As part of UC Berkeley’s Safe Campus Initiative, the university and Bitmark Inc. have partnered to launch Autonomy, a public health app that helps users understand how their local community is managing with COVID-19. 

In the process, Autonomy enables participants to control their rights to personal data submitted to the app, creating a safe privacy-first environment in which participants always opt-in.

The Safe Campus initiative is UC Berkeley’s program to establish a system to keep the campus and surrounding communities safe to facilitate the eventual ramp-up of on-campus activities at the university. The study is led by a team of researchers at the UC Berkeley School of Public Health—in partnership with University Health Services; the Innovative Genomics Institute; the Division of Computing, Data Science and Society; and the City of Berkeley health department.

Shelley Facente, the lead graduate student researcher for the Berkeley Safe Campus Initiative, said, “We are excited to make Autonomy available as an optional companion app for the initiative. Autonomy may help participants stay engaged by keeping them informed about the community around them without sacrificing personal privacy.”

Safe Campus is estimating the incidence of new infections of SARS-CoV-2 (the virus that causes COVID-19); discovering who seems more likely to develop infection and why; developing strategies for how best to mitigate this risk; and allowing the campus to create effective systems to track potential infections. The ultimate goal of the study is to learn how to effectively prevent and control ongoing transmission as the school ramps up on-campus activities.

The Autonomy app completes the engagement loop for study participants: they contribute symptom and behavior data to the study and receive feedback through aggregated study data from the app. Autonomy also lets participants rate and review COVID-19 safety practices among local restaurants, café’s, bookstores, and other shops.

After the study concludes on Sept. 30, the app will be opened to all Berkeley residents and accessible as a web app on all Google Android and Apple iPhone devices, giving everyone access to the world-class public-health technology pioneered by UC Berkeley and Bitmark.
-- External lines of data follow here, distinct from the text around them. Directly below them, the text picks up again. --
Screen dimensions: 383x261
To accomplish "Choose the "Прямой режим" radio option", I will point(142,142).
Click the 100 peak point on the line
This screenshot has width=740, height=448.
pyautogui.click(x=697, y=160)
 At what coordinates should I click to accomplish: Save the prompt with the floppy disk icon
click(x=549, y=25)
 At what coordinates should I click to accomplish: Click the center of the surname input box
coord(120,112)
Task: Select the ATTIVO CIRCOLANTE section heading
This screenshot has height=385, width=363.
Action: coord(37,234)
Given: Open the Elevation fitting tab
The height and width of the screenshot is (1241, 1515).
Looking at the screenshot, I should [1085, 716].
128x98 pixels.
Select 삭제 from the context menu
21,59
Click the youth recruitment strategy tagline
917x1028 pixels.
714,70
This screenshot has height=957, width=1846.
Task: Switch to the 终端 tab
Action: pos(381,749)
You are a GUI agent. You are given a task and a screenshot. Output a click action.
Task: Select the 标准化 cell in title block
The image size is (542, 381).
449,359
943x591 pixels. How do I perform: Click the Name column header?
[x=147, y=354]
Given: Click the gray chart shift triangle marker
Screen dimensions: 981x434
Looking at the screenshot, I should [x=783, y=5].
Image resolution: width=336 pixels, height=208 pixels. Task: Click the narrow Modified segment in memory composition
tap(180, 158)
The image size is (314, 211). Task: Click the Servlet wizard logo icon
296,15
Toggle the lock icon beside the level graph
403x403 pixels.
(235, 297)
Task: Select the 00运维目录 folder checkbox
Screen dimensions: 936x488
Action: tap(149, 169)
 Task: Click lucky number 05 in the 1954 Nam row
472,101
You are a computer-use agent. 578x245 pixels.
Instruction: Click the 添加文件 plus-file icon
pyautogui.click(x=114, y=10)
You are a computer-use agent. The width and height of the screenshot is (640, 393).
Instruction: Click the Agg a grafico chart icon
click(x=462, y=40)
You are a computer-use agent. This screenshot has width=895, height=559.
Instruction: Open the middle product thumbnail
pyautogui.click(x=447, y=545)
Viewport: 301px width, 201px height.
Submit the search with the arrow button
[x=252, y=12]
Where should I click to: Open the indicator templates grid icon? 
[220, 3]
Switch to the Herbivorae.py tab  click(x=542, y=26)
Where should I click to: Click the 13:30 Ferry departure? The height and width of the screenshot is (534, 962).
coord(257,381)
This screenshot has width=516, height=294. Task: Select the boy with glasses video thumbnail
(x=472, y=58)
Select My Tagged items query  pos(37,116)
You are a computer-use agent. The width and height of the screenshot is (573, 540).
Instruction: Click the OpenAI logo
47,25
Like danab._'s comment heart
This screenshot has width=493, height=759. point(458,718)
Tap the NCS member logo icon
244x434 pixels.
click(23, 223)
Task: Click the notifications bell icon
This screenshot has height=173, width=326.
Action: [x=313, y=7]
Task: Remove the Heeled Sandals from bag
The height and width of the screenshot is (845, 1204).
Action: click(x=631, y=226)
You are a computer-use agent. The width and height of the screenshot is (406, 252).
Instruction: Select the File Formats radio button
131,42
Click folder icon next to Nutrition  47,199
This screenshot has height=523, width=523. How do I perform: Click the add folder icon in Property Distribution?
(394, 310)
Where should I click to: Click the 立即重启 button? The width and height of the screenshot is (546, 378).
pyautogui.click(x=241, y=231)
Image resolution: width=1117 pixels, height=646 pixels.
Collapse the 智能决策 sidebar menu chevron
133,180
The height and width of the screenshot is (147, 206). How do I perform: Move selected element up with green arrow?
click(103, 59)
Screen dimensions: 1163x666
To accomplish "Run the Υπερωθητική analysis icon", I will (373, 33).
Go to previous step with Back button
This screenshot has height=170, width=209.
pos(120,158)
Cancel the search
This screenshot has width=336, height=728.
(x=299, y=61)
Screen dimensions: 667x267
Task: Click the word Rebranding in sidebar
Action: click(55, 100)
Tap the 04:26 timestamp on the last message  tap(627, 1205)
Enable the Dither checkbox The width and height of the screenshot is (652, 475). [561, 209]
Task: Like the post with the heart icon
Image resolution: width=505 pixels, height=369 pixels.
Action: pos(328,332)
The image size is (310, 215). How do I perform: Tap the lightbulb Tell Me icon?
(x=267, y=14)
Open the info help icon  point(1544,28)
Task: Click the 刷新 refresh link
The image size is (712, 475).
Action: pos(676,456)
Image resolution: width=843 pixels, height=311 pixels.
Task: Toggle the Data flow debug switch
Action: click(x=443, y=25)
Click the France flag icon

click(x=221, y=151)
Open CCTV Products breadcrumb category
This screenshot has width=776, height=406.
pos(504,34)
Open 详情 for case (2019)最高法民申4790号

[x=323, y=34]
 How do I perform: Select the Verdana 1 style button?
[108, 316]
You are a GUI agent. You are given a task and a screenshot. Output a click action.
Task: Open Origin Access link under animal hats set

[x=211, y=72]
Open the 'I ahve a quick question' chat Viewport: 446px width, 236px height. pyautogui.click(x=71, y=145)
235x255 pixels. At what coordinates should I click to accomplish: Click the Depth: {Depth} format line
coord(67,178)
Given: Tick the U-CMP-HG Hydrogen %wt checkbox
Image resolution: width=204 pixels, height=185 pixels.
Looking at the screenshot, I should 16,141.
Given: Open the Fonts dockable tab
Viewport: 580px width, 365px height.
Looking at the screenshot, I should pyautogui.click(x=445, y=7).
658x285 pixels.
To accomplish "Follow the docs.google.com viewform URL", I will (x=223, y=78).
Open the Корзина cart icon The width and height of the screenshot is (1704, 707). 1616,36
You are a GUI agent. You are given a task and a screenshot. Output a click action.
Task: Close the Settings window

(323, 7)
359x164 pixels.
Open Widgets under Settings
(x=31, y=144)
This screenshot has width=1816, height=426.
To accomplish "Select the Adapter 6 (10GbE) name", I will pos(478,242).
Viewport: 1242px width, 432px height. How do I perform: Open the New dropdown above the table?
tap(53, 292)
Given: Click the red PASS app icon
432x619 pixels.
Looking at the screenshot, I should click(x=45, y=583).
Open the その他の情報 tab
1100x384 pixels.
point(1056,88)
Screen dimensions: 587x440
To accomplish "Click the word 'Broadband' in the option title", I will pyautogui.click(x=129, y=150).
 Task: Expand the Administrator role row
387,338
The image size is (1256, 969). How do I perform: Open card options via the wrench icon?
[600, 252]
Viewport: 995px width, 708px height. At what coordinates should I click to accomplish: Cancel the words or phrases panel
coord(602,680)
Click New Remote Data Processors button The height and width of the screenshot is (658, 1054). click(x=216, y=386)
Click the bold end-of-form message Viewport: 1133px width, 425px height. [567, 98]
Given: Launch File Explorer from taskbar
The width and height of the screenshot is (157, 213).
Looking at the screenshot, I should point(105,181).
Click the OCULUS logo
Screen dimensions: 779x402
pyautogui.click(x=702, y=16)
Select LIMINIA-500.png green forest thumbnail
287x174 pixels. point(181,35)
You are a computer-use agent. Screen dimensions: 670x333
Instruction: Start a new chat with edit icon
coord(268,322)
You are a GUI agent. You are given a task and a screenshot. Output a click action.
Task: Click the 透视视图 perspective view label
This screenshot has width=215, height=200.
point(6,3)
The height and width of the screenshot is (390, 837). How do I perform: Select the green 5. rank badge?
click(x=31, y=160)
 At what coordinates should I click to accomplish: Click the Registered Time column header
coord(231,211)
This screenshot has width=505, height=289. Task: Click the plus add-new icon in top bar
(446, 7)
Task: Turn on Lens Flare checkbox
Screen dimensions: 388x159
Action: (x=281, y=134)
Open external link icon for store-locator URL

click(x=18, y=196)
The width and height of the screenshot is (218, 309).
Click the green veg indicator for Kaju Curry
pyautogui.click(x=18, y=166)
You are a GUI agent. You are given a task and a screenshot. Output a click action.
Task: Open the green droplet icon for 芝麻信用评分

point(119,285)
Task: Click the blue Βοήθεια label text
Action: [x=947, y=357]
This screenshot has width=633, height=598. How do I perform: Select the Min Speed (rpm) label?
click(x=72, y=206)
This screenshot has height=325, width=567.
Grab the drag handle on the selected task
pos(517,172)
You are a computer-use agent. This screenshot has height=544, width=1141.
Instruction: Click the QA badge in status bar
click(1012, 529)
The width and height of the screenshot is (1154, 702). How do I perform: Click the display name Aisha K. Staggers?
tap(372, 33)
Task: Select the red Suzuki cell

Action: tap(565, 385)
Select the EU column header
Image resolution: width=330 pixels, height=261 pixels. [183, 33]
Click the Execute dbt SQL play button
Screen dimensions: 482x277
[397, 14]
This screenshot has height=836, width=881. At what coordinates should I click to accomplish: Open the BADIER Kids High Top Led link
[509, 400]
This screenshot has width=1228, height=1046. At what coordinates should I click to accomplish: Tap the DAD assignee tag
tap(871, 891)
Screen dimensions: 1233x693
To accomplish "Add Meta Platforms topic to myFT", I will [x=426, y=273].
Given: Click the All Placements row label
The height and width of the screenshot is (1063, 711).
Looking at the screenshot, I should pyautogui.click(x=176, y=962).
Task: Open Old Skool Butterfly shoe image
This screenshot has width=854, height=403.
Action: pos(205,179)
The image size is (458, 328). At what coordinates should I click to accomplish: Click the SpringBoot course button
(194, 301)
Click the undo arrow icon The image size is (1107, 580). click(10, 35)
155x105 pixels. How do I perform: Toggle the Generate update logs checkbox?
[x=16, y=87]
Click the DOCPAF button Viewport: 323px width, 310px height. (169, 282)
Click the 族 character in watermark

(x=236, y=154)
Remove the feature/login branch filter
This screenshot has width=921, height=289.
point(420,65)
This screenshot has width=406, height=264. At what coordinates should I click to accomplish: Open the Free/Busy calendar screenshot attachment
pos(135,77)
The app, including its privacy and data practices, was fully reviewed and approved by UC Berkeley’s Committee for the Protection of Human Subjects. Using Bitmark’s digital rights protocol, participants can read, export, and delete their data from the Autonomy app at any time. Participants control their rights in Autonomy without the need of third parties acting as gatekeepers, including Bitmark Inc. – Bitmark’s rights protocol operates decentralized through blockchain.